Excerpt
⁂

Consulting my field guide, I see that what we are dealing with here is a North American Droolmonkey
. Yes, this must be the one. See, you can tell by her primary form of defense: a lightning quick snatching of the nearest convenient object, which she then brings immediately to her mouth despite the fact that her only method of chewing seems to be based on the two small -- oh, but definitely razor sharp
-- teeth barely emerging from her lower gums. Oh, beware the droolmonkey, for she will sucker you in with her two large and obnoxiously beautiful eyes, blue at the edges and then bluer as you go in and bluer still and just as you are about to reach the pupils, stop stop! there is no way anyone could expect to not get pulled in by the azure of these wide and anxious eyes. Yes, this is definitely a dangerous creature, thankfully immobile. We must count our blessings out here in the wilderness.
Yes, yes, it is evident that we are dealing with a Western Nevada Smilermonkey. Playful in nature, this is a creature of merriment, and it is safe to be left alone with this one. Make sure you have a contained and plush environment for this one to be in: this fascinating specimen is very perceptive to changes in other animals' attention and, while it lacks the upper body strength to throw its toys at you, it will likely make a shrill noise until you turn toward it, open your eyes and mouth in an ecstatic smile (which she will emulate) and then chant to her zuuuu, zuu zuu, zu zuu zu zuu zu zuu zuu. Many scientists in our revered field are sure this is an ancient practice, passed down from monkey to monkey, and is genetically programmed to soothe a youthful specimen.
Indeed, what we are dealing with here is most likely a Greater Desert Cryermonkey, so named for its affinity to remaining the calmest of monkeys at one moment and then the loudest the next. Should you encounter this specimen, take care to identify its exact breed. Oftentimes it is just a Tiredmonkey, in which case it should be taken expressly and without delay to the nearest dark room, sung to, kissed (ever so lightly) on the forehead, and left to slumber; however, it is also possible that you may be in the presence of the dreaded Poopmonkey, which will not only continue emitting an earpiercing shriek until its diaper is changed, but also has the curious habit of staying perfectly still until said diaper is removed, at which point the Poopmonkey will most assuredly exhibit the traits of a Northern Hemisphere Squirmymonkey, a restless beast that, much like the common shark, must move continually to stay alive. We wish you the best of luck in dealing with this deadly and fascinating specimen.

⁂

Work request 1
According to the mock field guide, why is the Greater Desert Cryermonkey given that name?
Work request 2
Summarize the mock field guide in two sentences.
Work request 3
Pick up the mock field guide after its final sentence and continue it in the same style.

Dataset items
⁂

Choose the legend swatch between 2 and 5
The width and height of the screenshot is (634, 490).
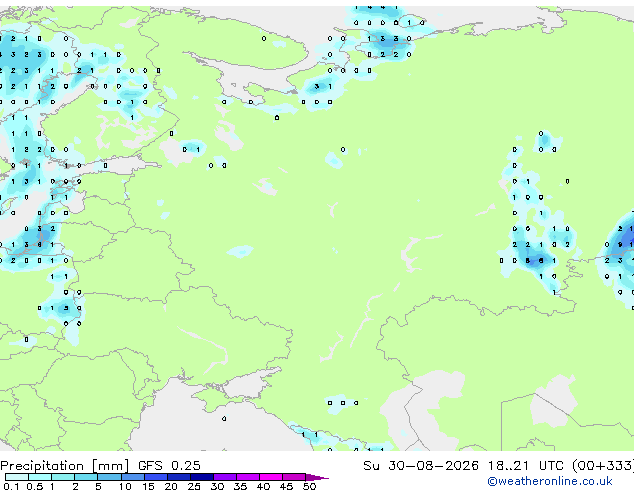pyautogui.click(x=86, y=477)
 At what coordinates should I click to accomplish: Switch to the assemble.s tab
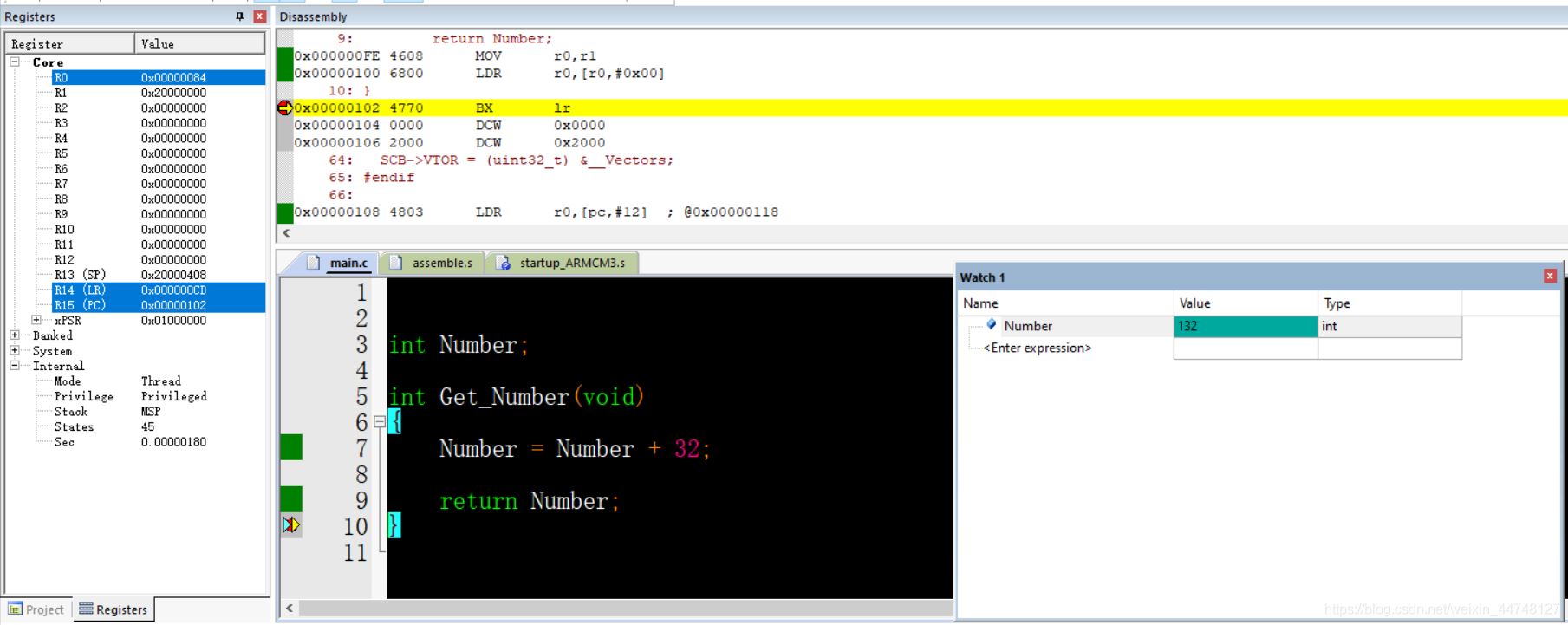pyautogui.click(x=433, y=263)
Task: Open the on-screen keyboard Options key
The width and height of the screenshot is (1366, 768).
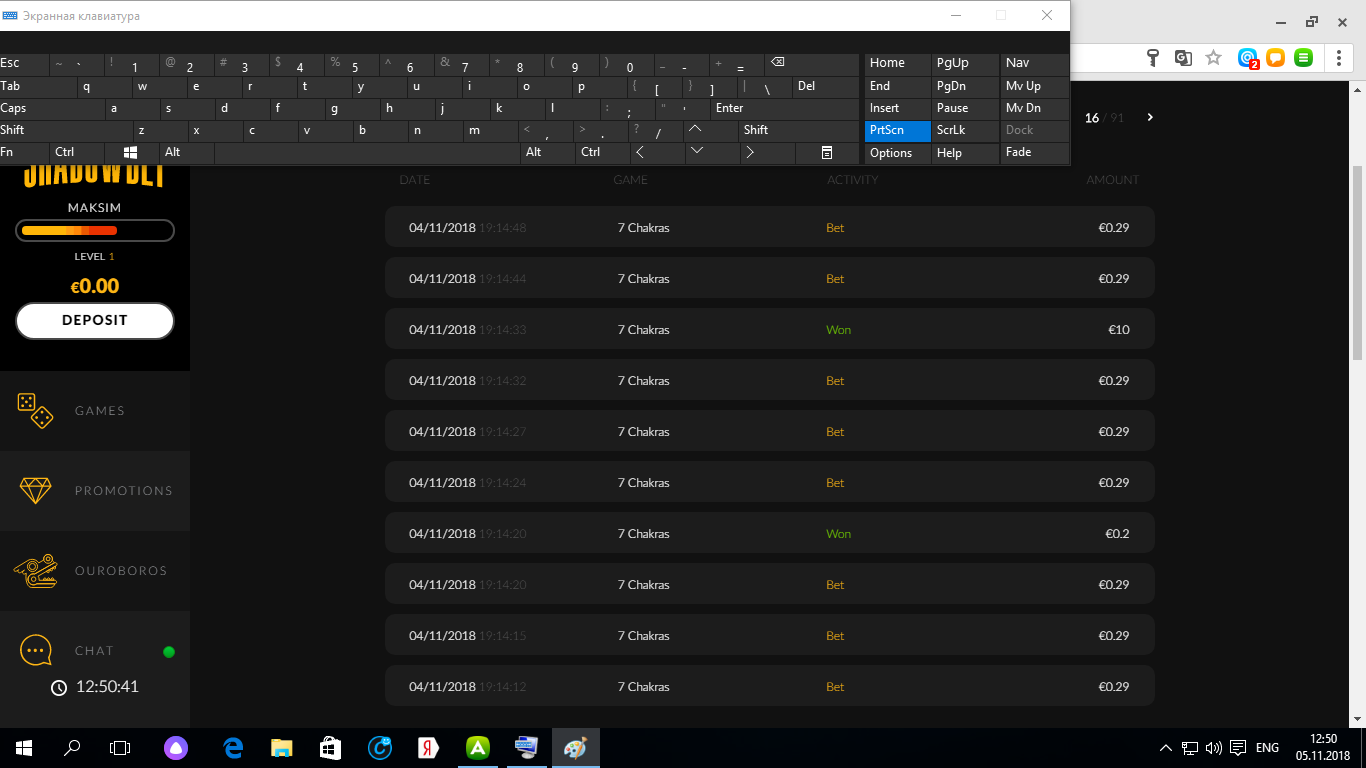Action: click(897, 153)
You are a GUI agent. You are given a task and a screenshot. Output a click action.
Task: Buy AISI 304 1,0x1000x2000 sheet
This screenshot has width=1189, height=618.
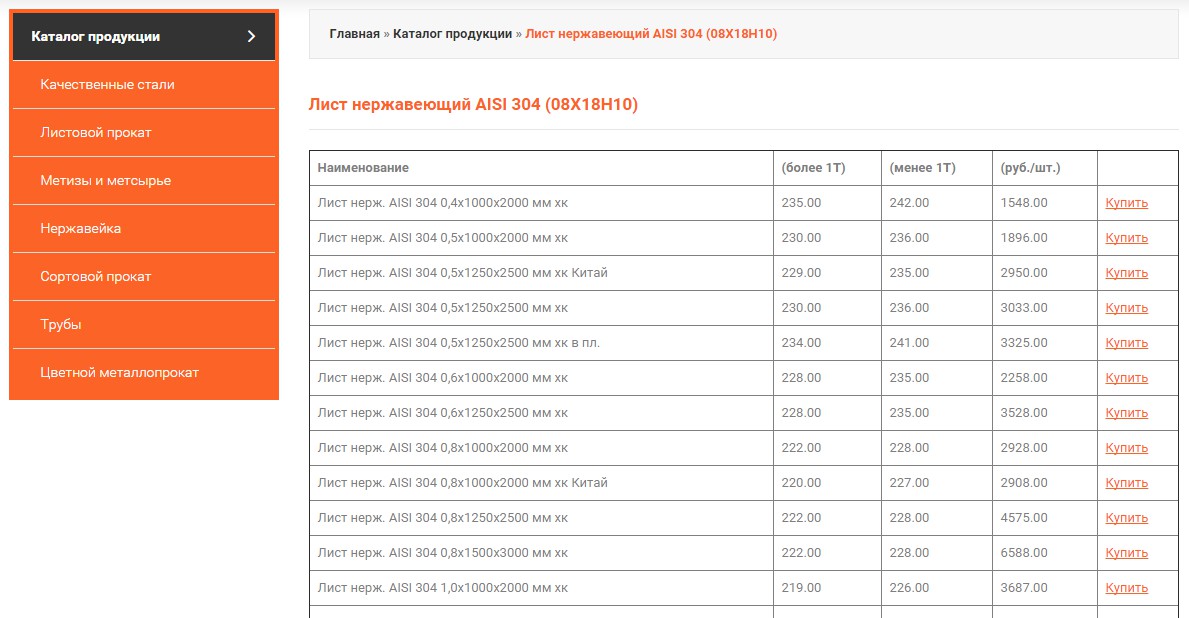pos(1126,588)
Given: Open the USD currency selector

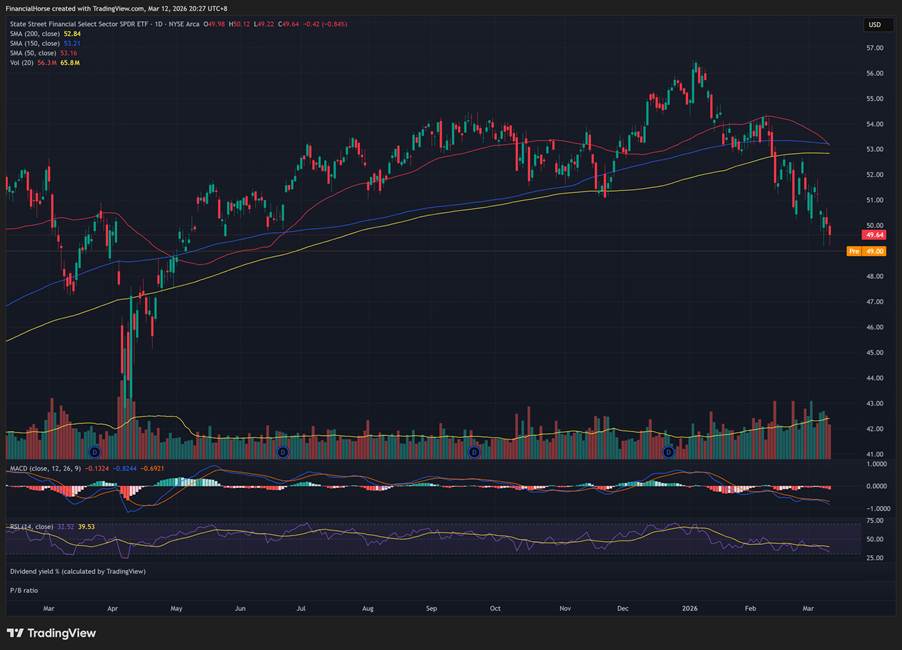Looking at the screenshot, I should point(874,25).
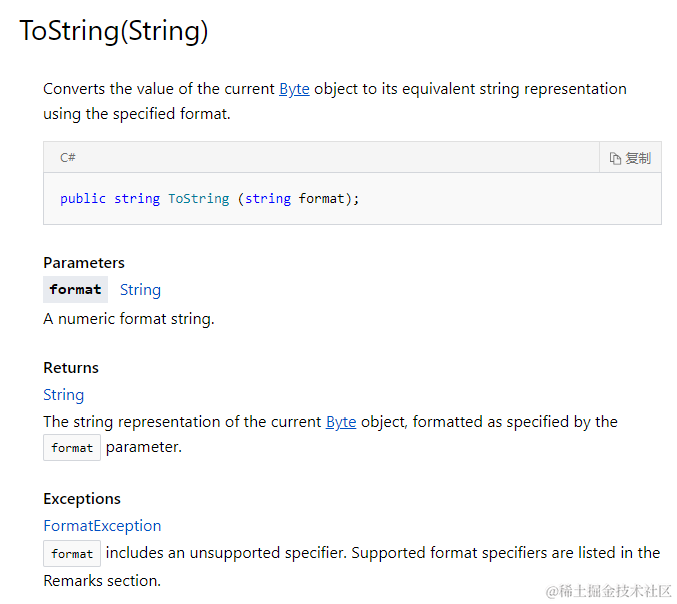Click the bold format parameter name tag
The width and height of the screenshot is (677, 604).
point(75,290)
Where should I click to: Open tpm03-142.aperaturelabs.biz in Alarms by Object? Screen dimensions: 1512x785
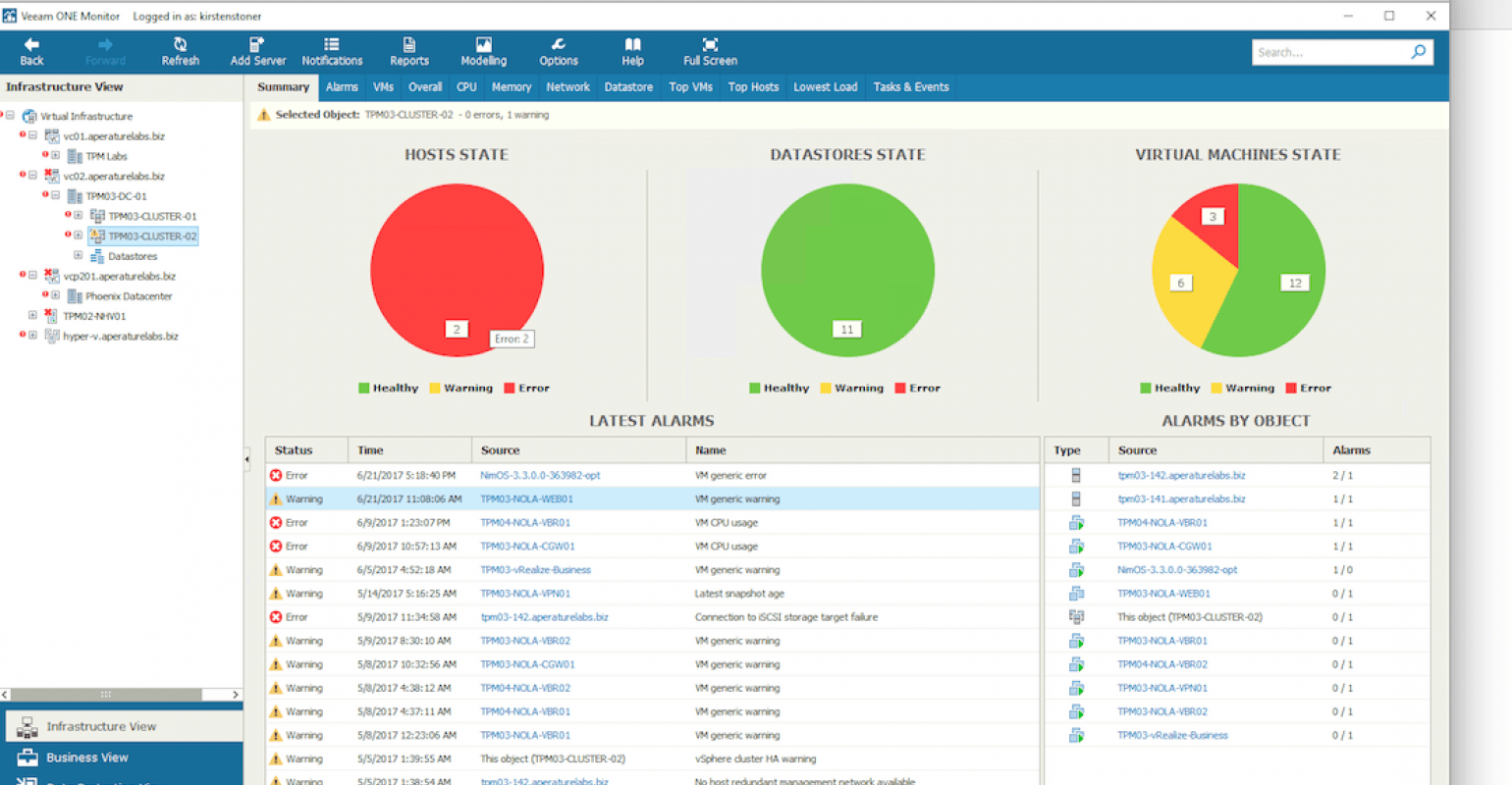[x=1181, y=475]
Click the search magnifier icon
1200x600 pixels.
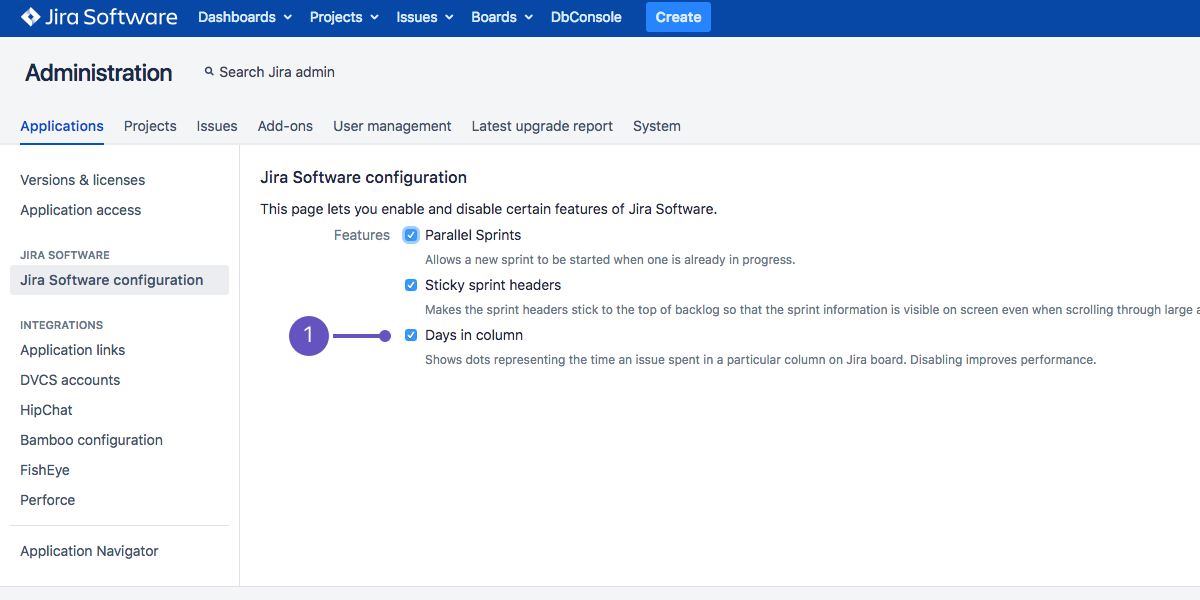(209, 72)
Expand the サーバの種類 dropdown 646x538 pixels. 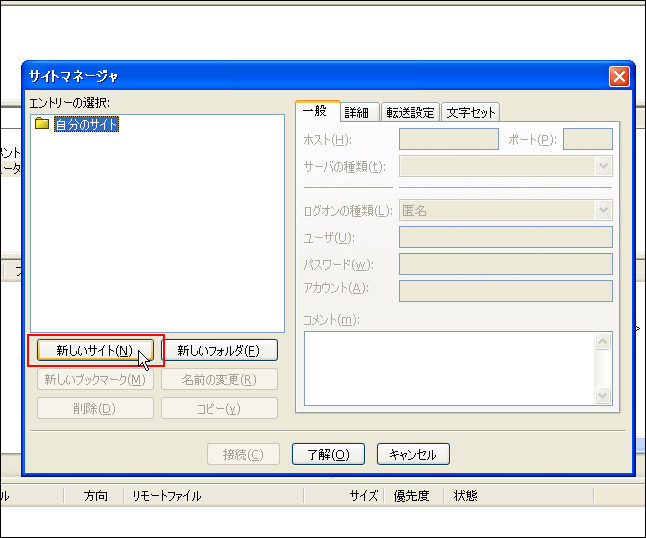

⁂

Response 1
It is named for its affinity to being the calmest of monkeys at one moment and the loudest the next.

Response 2
The mock field guide identifies a North American Droolmonkey, which snatches nearby objects and brings them to her mouth, and a Western Nevada Smilermonkey, which makes a shrill noise until someone smiles and chants to her. It then describes the Greater Desert Cryermonkey, which may be a Tiredmonkey that should be put in a dark room to sleep or a Poopmonkey that shrieks until its diaper is changed and then squirms like a Northern Hemisphere Squirmymonkey.

Response 3
Gloriously, we are getting a rare peek at the Eastern Sparks Crawlermonkey. Notice the parents of this enchanting primate run around with a peculiar mixture of joy and exasperation as they perform the ancient and much revered Rite of Putting Plastic Plugs in All the Wall Sockets. Also take note of the disapproving glances the mother will give you, apparently believing you are to blame for her child's sudden metamorphosis from immobile creature of leisure to highly mobile animal of boundless energy. This specimen exhibits a most fascinating attribute: while under observation, she appears to make little or no locomotive progress; however, should you turn your back for a second, she will have found her way nearly across the room, right near the sharp corner of a wall, mother's safety pin collection, and, strangely, a box full of broken glass and rusty nails. Amazing. Simply amazing.
Equally as intriguing, a crawlermonkey will, when presented an outstretched pair of index fingers, grab ahold of them and, carefully, oh, carefully now, please baby please be careful, pull herself to a wobbly upright position and stand, tenuously, shakily, like a newborn fawn or flamingo. Please Baby, Don't Fall, you might be tempted to say, but before you get the chance, she will meet your eyes with, oh, that blue will break a heart someday, and I'm thinking it probably already has, this look that says I've Got It. I Know What I'm Doing. I've Got This Standing Thing Well In Ha-- and then, like a tiny sack of new potatoes, she falls backwards and realizes that this standing thing is for suckers, anyway.
She will not cry. She is tough. She's a troopermonkey, a laughingmonkey, a grinningmonkey, and am I my monkey's uncle? You can bet your much revered signed photograph of Richard Leakey: I am.